The biggest competitive advantage for small and medium businesses right now sits in the layers beyond the blue click. Large corporations are slow to retrofit sprawling web estates for AEO and GEO. Smaller, sharper businesses can move now and build authority in AI discovery spaces before the space gets crowded, the same first-mover window we cover in AEO vs SEO: What Every Founder Needs to Know Right Now

Before the algorithm changed, there was always a human deciding who to trust. There still is.

Not sure which of these five layers needs attention first? A free Search Visibility Snapshot gives you a clear, expert read on where you stand across all three layers of the stack, delivered within 48 hours.

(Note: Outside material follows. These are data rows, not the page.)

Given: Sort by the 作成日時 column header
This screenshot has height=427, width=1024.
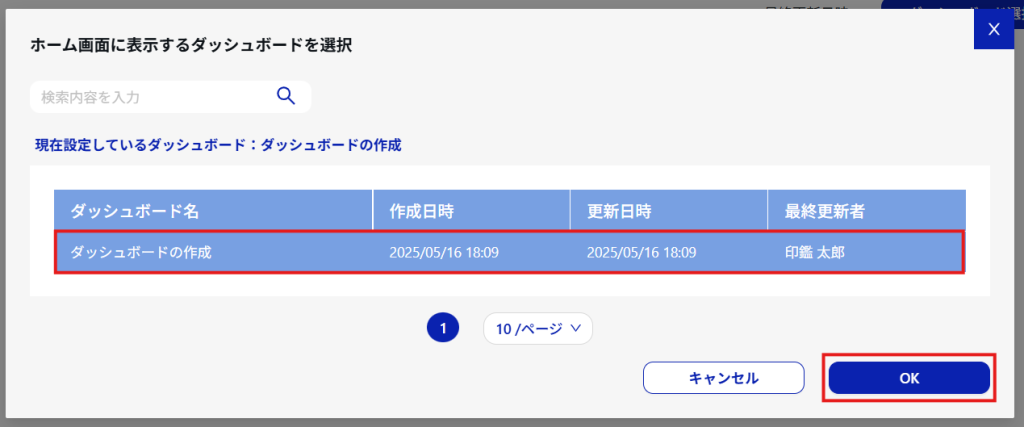Looking at the screenshot, I should coord(472,210).
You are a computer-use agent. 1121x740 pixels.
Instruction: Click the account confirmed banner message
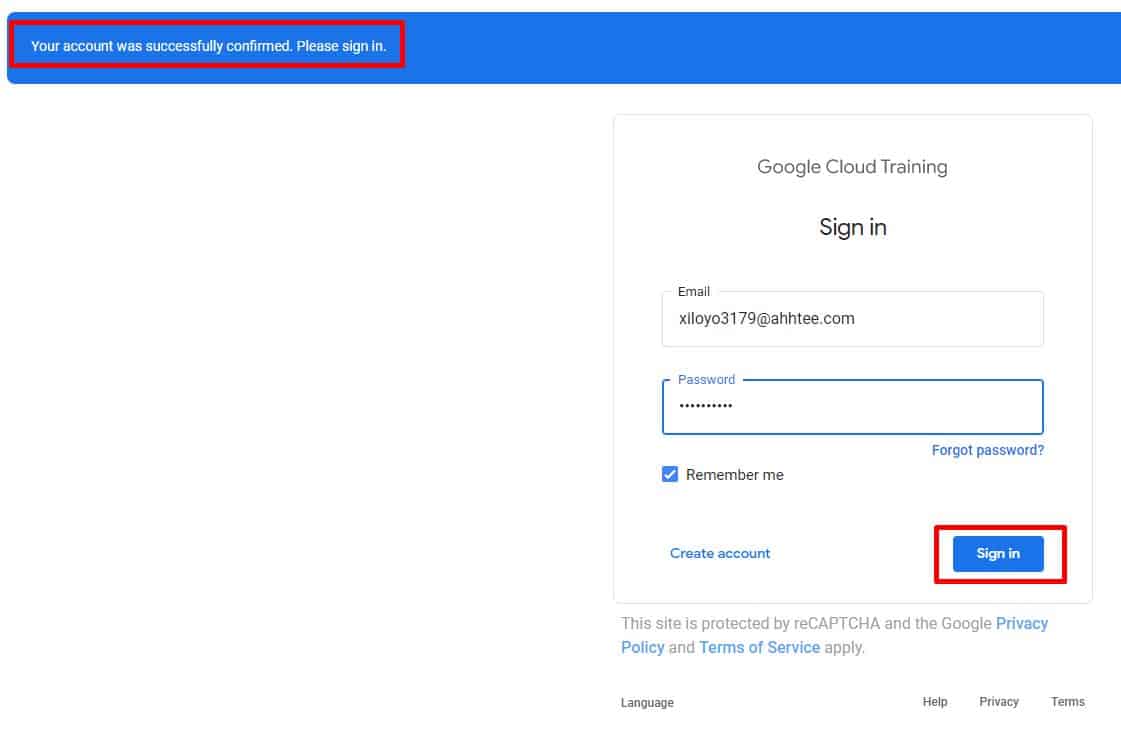tap(208, 46)
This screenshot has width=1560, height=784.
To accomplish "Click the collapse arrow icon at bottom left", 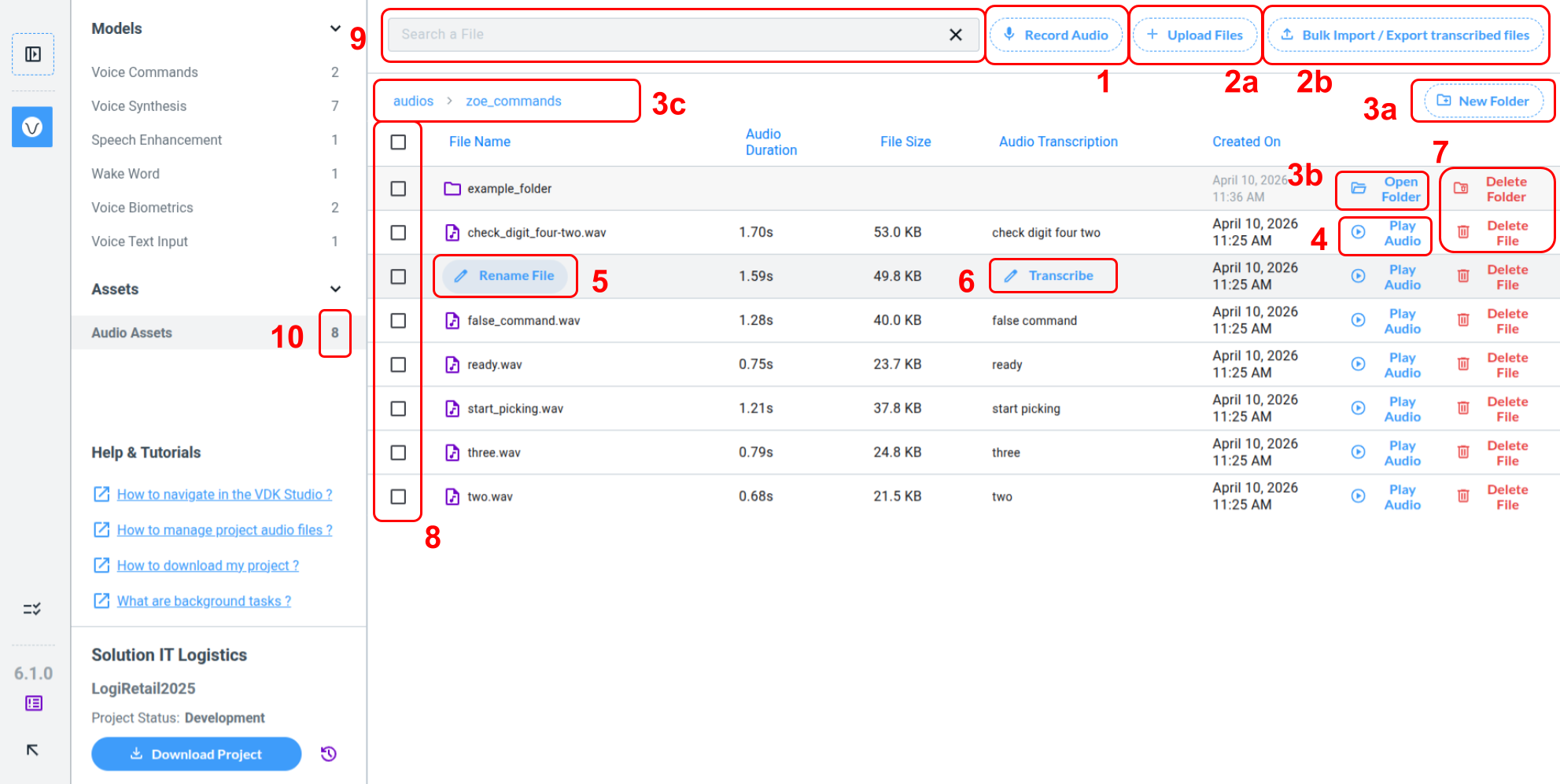I will pos(32,749).
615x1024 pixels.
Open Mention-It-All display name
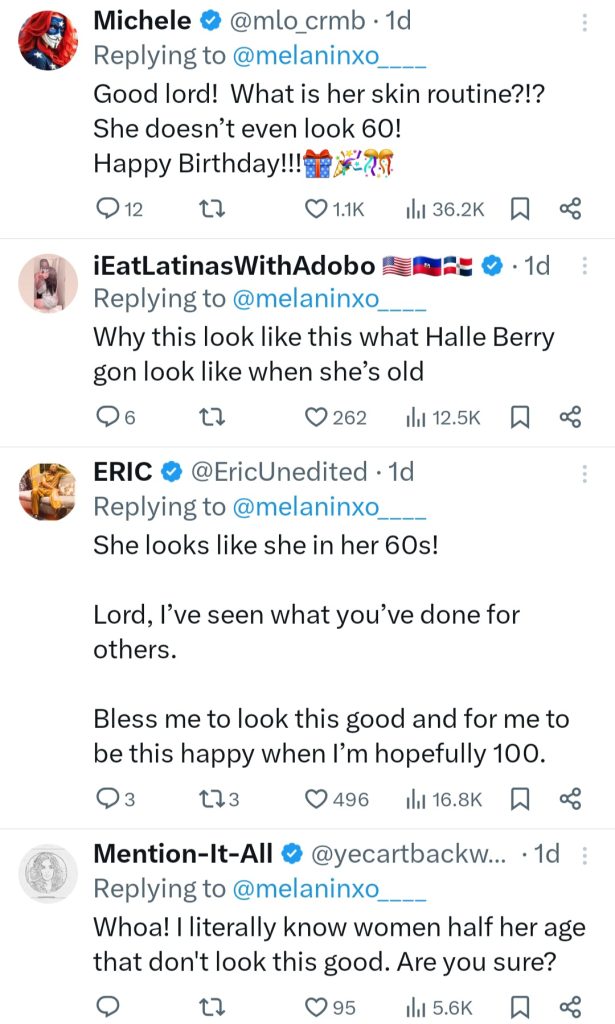[184, 855]
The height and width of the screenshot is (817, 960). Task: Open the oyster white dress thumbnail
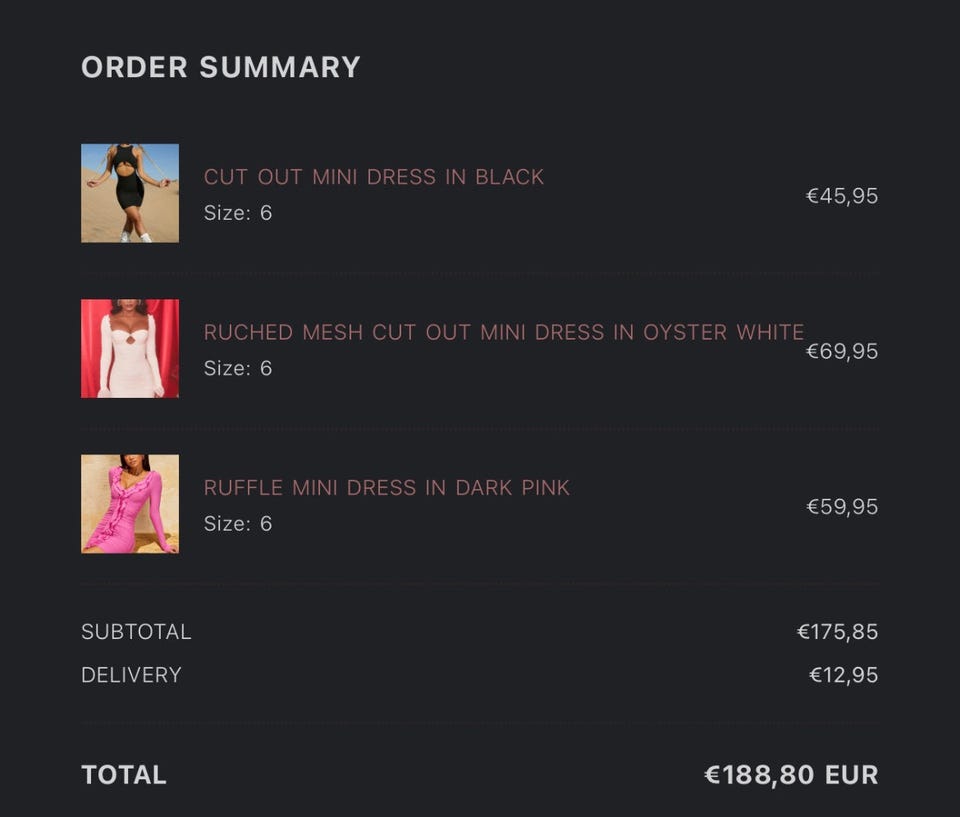(x=130, y=348)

Frequently Asked Questions

What is the difference between SEO, AEO, and GEO?

SEO ranks your website in traditional search results. AEO structures your content so voice assistants and quick-answer features can extract a direct answer. GEO ensures generative AI models like ChatGPT and Gemini include and recommend your business when they synthesise a response. They overlap technically but serve different retrieval systems.

Do I need to work on all five disciplines at once?

No. SEO is the foundation and should come first, since the other four depend on it. After that, prioritise based on where your buyers actually search. A local service business may get more from AEO, while a B2B brand competing on comparison queries may see faster returns from GEO. A Foundation Sprint is built to sequence this properly rather than tackling all five at once.

How long does it take to see results in AI search?

Faster than traditional SEO in some respects, since AI systems can pick up newly structured or cited content within weeks rather than months. Building genuine entity authority and citation signals, the foundation GEO depends on, typically takes longer and compounds over several months.

What is llms.txt and do I need one?

It is a machine-readable file that tells AI systems how to understand and crawl your site. Most businesses have not built one yet, which makes it a relatively quick way to improve how AI models read your brand.

Can a small business really compete with large corporations in AI search?

Often, yes, more easily than in traditional SEO. Large organisations are slow to restructure their content and technical setup for AEO and GEO. A smaller business can move faster and establish entity authority in a specific niche before larger competitors catch up.

What schema markup matters most for AI visibility?

FAQ and How-To schema support AEO by marking up direct answers. Organisation and Article schema support GEO by clarifying who you are and what you publish. Together they give AI systems the structured signals they need to trust and cite your content.